● **Activity**
Find all the lines in the entries below that hold the word "private" and copy them.

● **Listed records**

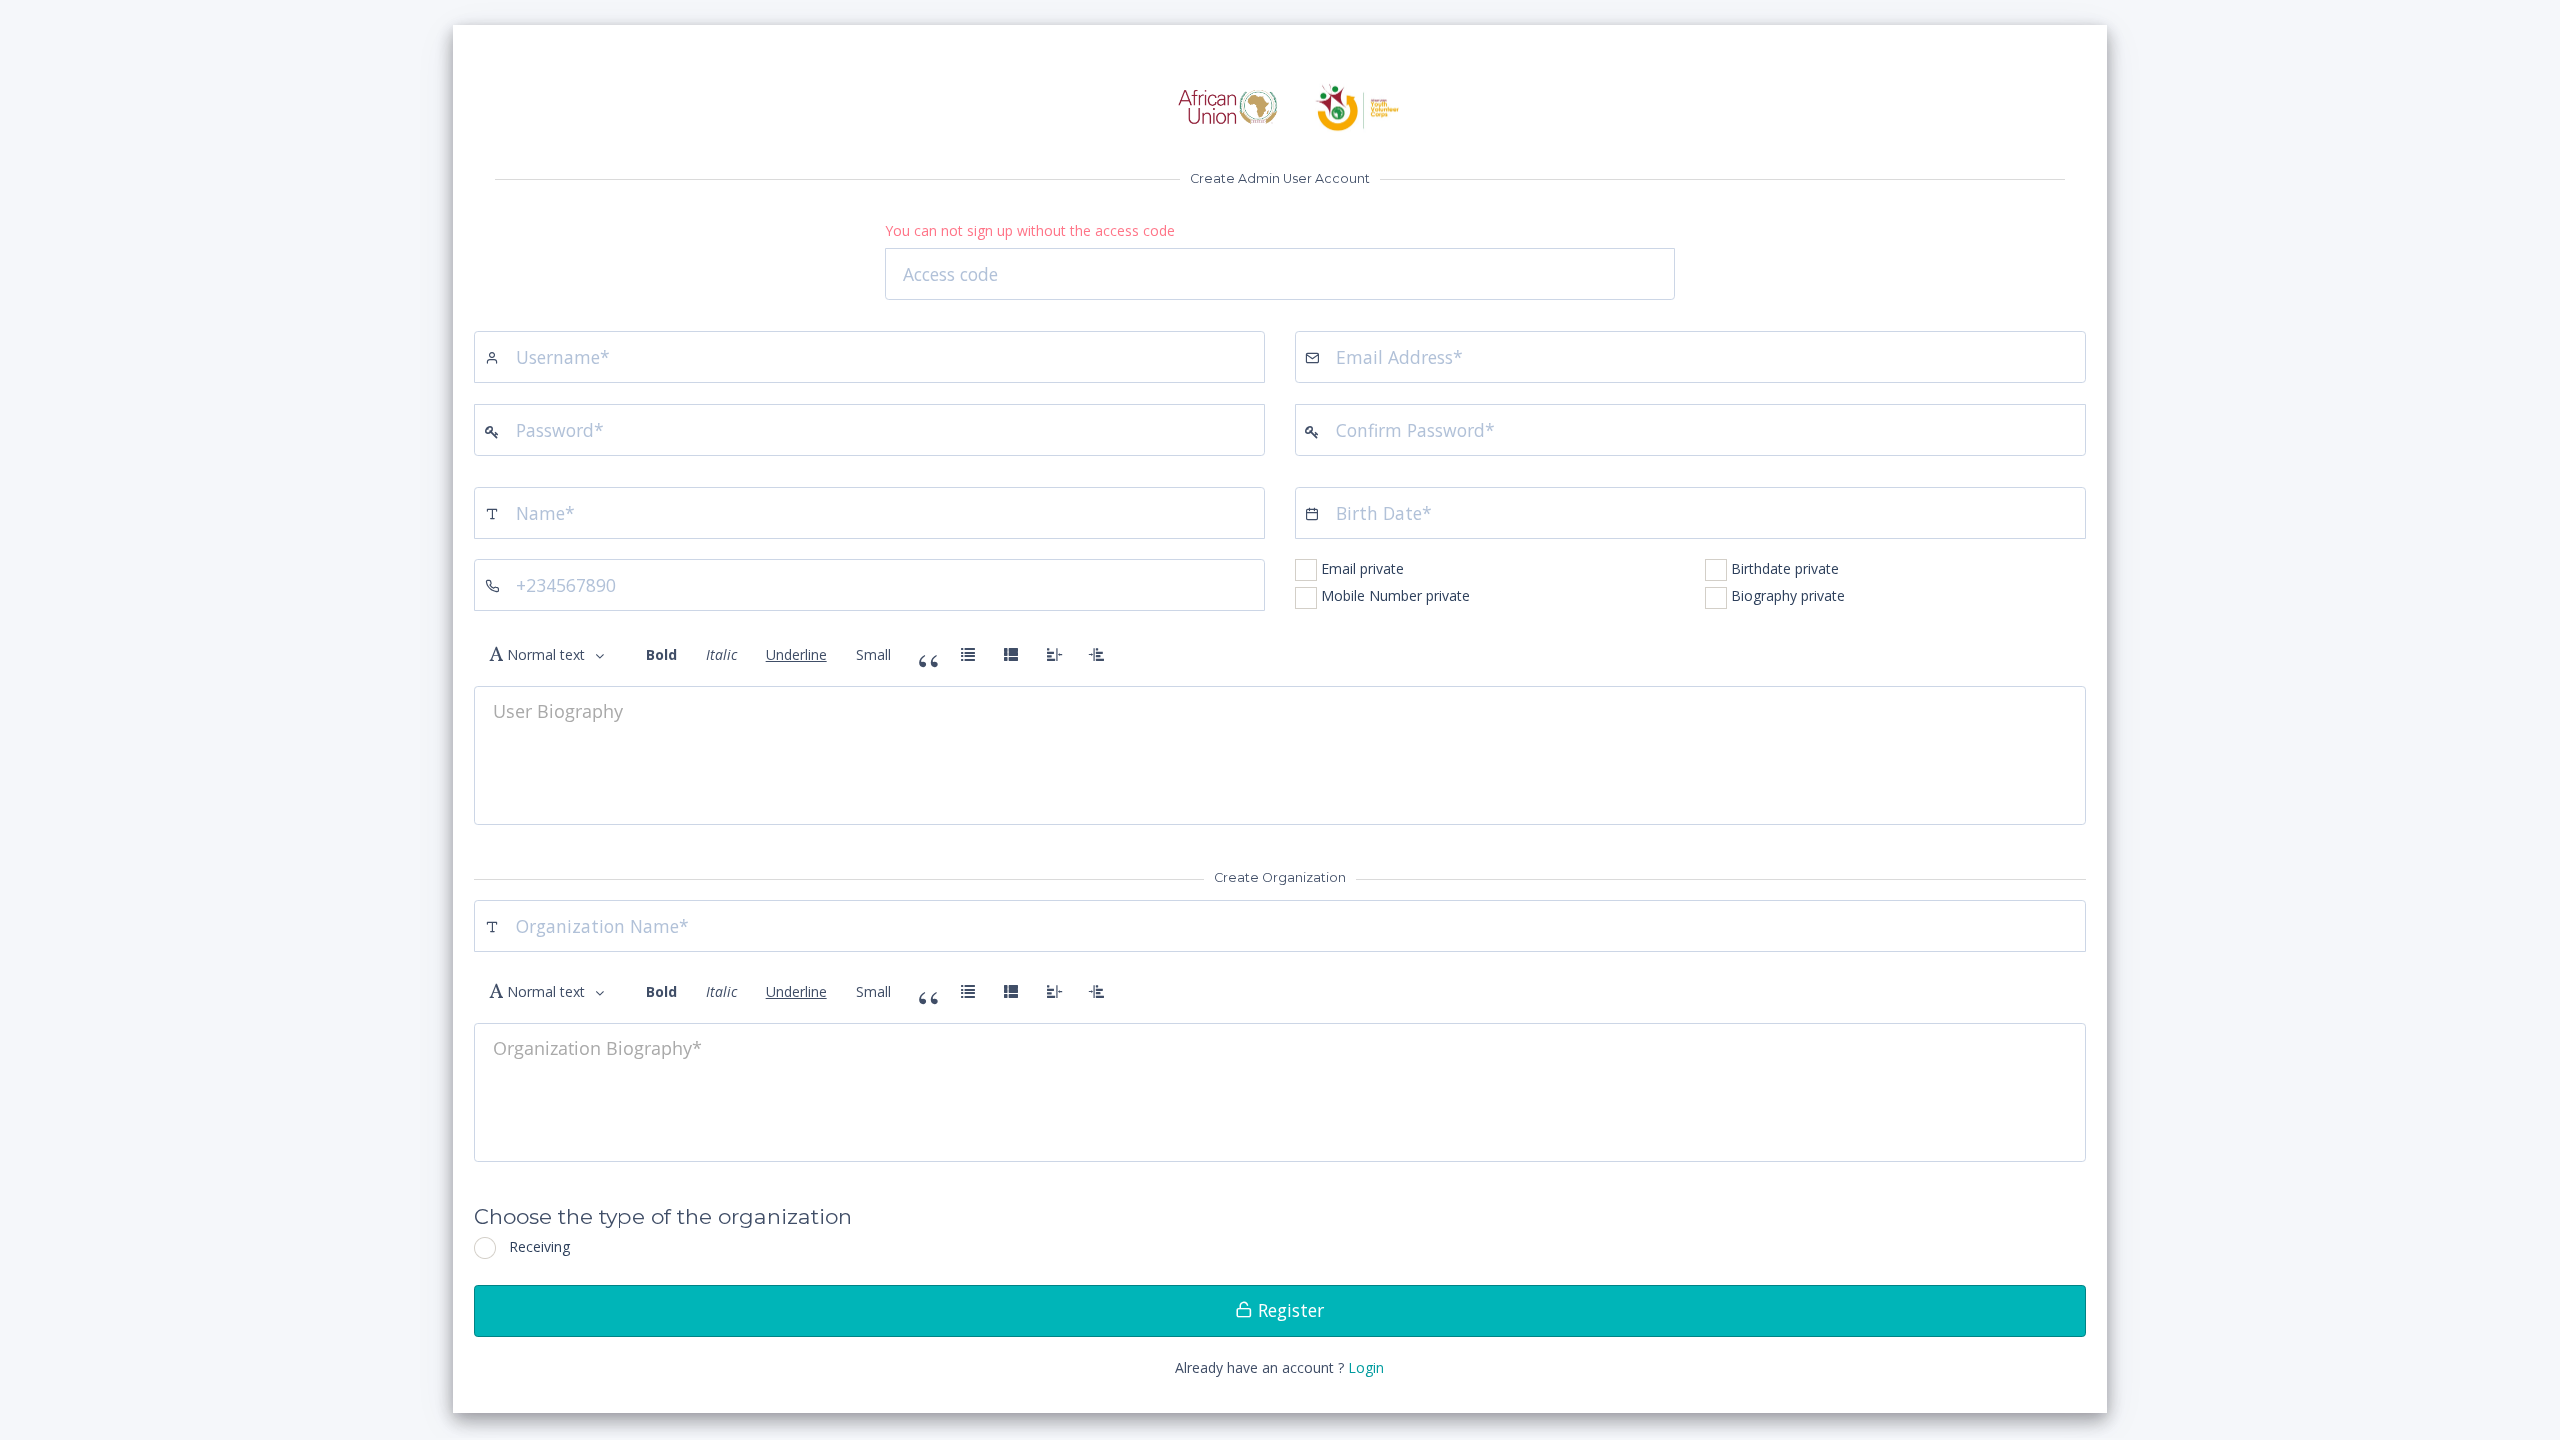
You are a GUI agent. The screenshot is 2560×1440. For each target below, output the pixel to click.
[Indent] (1097, 655)
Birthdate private (1785, 568)
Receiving (539, 1246)
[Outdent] (1054, 655)
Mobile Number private (1395, 595)
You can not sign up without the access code (1030, 230)
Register (1288, 1310)
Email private (1362, 568)
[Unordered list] (968, 655)
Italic (721, 654)
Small (873, 654)
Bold (661, 654)
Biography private (1788, 595)
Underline (796, 654)
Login (1366, 1367)
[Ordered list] (1011, 655)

● **Response**
Birthdate private (1785, 568)
Mobile Number private (1395, 595)
Email private (1362, 568)
Biography private (1788, 595)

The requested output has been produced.